The aircraft Carrier Gerald R. Ford is under construction at Newport News Shipbuilding on Friday.


Navy budget pressures forcing tough moves
By Hugh Lessig, hlessig@dailypress.com | 757-247-7821
6:47 p.m. EDT, March 23, 2012

The Navy wants to slow down construction of two future aircraft carriers at the Newport News shipyard so it can spread out payments to six years. That in itself "is not the end of the world," said Rep. Randy Forbes.

~snip~

Carrier acquisition cycles have lengthened over the years. This latest request, included in the defense budget introduced last month, would delay delivery of the aircraft carrier John F. Kennedy to 2022. The next carrier in the Gerald R. Ford class, as yet unnamed, would be ready in 2027 instead of 2025.

~snip~

The carrier schedule and the early retirement of cruisers are two separate issues, but they fall in the same harsh category.
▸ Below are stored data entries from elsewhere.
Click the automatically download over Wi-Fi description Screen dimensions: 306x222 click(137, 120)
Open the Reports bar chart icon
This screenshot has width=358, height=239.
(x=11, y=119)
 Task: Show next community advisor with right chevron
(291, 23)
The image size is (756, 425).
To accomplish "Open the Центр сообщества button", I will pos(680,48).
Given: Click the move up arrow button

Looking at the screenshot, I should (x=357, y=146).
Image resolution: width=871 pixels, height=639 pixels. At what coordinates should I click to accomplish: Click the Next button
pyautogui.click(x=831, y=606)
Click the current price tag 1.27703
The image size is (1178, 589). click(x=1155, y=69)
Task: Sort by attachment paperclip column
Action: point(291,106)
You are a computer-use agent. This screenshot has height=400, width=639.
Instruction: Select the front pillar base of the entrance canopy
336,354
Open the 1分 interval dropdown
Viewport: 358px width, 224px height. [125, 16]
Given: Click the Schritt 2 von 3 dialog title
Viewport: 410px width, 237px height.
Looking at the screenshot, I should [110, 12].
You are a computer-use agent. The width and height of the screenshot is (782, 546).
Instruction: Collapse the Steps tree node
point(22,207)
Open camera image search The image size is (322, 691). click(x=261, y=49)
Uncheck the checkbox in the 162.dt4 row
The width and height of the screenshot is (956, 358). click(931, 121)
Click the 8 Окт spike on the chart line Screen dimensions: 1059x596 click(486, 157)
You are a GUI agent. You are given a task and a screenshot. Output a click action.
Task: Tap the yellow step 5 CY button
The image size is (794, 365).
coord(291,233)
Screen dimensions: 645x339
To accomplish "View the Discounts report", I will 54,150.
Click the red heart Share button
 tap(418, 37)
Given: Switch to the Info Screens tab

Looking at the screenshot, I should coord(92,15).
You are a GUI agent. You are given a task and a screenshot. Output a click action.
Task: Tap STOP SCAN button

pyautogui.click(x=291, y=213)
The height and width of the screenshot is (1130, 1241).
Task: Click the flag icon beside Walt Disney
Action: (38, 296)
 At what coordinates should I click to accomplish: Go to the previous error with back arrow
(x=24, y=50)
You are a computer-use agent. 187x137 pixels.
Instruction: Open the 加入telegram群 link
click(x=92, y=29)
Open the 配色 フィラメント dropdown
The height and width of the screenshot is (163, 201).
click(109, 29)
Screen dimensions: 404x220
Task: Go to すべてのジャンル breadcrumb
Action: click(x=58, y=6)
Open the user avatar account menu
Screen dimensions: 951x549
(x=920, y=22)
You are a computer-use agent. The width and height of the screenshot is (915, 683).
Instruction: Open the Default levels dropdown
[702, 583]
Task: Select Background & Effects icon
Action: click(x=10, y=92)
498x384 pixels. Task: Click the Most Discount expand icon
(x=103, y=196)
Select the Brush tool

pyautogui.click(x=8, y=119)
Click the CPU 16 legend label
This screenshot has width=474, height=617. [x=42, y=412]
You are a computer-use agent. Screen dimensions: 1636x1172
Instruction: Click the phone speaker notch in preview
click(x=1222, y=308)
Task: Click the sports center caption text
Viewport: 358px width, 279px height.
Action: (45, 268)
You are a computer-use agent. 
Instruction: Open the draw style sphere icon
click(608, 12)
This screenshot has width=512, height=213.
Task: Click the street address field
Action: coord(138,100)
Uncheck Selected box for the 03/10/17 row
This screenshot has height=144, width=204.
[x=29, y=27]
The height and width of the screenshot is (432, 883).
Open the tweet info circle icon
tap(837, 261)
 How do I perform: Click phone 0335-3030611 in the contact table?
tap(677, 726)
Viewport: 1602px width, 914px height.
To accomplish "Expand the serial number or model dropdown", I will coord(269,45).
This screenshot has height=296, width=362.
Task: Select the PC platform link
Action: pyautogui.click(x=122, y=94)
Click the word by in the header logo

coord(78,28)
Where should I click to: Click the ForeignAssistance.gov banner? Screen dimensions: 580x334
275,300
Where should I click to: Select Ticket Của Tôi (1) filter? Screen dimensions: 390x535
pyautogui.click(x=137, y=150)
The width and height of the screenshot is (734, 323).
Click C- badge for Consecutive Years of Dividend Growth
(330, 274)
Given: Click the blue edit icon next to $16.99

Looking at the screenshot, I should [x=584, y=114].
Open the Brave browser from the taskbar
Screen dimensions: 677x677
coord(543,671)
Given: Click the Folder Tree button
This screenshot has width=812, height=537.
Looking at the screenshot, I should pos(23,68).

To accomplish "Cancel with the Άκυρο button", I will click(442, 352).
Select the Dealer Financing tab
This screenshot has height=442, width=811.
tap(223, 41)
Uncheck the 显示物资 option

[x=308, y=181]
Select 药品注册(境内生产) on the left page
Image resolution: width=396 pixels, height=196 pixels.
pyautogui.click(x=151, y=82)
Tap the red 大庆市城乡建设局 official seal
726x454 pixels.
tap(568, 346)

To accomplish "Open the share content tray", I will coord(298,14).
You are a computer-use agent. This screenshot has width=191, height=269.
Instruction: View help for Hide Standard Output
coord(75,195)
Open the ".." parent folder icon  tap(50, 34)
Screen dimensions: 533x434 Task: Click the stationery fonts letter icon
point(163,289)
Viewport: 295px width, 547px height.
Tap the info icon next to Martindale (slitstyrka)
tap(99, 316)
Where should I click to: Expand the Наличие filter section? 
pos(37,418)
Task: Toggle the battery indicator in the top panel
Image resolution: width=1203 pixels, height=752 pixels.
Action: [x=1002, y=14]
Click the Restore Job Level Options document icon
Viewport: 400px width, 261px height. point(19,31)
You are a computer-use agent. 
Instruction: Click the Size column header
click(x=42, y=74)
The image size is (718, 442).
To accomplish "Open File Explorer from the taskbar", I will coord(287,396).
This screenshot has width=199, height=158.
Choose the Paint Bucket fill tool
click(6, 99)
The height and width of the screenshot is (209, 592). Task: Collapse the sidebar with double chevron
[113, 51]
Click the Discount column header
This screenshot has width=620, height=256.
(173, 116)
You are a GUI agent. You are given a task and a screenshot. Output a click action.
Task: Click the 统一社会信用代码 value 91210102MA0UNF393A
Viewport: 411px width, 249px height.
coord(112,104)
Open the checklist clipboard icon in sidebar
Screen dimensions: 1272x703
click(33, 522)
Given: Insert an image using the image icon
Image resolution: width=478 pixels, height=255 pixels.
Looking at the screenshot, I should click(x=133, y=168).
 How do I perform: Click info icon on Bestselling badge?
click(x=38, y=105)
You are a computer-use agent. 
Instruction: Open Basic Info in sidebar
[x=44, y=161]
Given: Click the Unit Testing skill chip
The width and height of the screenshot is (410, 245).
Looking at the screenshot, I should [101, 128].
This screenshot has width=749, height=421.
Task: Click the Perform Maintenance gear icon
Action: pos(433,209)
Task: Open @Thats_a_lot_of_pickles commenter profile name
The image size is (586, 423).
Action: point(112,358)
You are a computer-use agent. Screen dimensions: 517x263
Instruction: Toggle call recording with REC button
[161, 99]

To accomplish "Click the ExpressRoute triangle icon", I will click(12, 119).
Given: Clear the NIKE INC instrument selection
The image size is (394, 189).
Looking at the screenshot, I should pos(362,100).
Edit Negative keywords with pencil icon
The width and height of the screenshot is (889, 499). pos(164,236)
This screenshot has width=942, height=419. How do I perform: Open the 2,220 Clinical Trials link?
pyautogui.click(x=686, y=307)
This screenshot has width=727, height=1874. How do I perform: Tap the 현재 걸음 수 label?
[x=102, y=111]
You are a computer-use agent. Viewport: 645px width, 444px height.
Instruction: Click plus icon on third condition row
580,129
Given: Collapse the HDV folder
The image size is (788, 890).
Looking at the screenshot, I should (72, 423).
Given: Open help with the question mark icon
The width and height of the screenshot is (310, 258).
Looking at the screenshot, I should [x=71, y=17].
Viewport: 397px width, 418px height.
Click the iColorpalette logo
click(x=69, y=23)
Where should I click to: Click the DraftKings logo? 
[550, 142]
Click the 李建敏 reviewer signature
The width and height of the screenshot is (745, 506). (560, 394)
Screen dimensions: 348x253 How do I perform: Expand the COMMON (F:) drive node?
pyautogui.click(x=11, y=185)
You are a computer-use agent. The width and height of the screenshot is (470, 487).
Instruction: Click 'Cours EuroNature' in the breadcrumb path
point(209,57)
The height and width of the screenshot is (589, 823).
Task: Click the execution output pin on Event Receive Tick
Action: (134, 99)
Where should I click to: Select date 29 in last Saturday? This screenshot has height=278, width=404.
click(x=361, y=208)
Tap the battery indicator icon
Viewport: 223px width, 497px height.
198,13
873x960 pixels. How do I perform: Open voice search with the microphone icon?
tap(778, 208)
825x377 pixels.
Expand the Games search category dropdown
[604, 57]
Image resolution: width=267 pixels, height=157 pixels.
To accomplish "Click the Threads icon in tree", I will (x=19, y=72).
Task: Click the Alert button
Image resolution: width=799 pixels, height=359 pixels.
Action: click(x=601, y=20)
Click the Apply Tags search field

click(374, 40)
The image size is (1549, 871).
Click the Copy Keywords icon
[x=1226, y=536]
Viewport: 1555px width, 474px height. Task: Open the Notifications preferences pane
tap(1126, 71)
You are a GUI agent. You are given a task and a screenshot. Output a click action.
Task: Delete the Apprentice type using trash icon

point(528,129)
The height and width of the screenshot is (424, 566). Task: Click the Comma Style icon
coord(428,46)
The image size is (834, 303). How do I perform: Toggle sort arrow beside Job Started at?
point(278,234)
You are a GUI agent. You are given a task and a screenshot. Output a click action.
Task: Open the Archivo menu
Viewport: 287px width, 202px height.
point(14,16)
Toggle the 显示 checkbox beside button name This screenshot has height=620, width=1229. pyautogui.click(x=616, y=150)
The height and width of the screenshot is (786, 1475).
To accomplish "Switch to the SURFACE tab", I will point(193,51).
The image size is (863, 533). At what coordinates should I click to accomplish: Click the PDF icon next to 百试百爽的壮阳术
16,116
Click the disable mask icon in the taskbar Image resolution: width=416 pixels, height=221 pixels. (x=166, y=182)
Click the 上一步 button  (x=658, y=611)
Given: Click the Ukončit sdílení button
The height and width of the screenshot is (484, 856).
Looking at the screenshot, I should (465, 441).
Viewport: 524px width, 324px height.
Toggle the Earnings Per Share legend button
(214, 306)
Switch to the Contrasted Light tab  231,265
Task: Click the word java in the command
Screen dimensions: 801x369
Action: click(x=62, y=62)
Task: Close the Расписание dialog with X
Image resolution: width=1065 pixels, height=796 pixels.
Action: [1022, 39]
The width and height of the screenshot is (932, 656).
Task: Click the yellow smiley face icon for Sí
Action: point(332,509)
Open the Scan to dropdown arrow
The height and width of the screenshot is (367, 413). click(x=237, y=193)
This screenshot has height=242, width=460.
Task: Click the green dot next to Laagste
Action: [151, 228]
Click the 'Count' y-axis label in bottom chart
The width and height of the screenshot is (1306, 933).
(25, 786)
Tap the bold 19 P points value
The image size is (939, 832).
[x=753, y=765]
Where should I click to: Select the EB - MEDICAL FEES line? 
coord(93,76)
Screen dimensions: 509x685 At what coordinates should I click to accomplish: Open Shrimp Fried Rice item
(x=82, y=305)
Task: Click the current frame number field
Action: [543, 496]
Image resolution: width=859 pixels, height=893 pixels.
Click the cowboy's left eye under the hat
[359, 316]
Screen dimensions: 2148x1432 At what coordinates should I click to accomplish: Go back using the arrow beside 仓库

Both represent how the Navy is juggling money and resources to deal with budget pressures.

The Navy has no plans to reduce its fleet of 11 aircraft carriers, and both delayed carriers would remain within required cost caps of $8.1 billion in 2006 dollars, said Capt. Cate Mueller, a Navy spokeswoman. Also, the later deliveries fit better with the Navy's shipbuilding plan. Delivery of the new JFK in 2022 would better match replacement of the USS Nimitz. The same is true for the 2027-delivered carrier, which is destined to replace the USS Dwight D. Eisenhower.




unhappycamper comment: Evidently Cate forgot this or is working from another spreadsheet:

http://www.defensenews.com/article/20120316/DEFREG02/303160003/U-S-Carrier-Costs-Will-Breach-Cap-Next-Year

Congress in 2008 capped the acquisition cost of the new nuclear aircraft carrier Gerald R. Ford (CVN 78) at $11.76 billion. The Government Accountability Office, however, has warned that — if uncontrolled — cost growth on the project could reach as much as $1 billion by 2015.

Does this mean the USS Gerald R. Ford is now going to cost (at least) $13 billion dollars?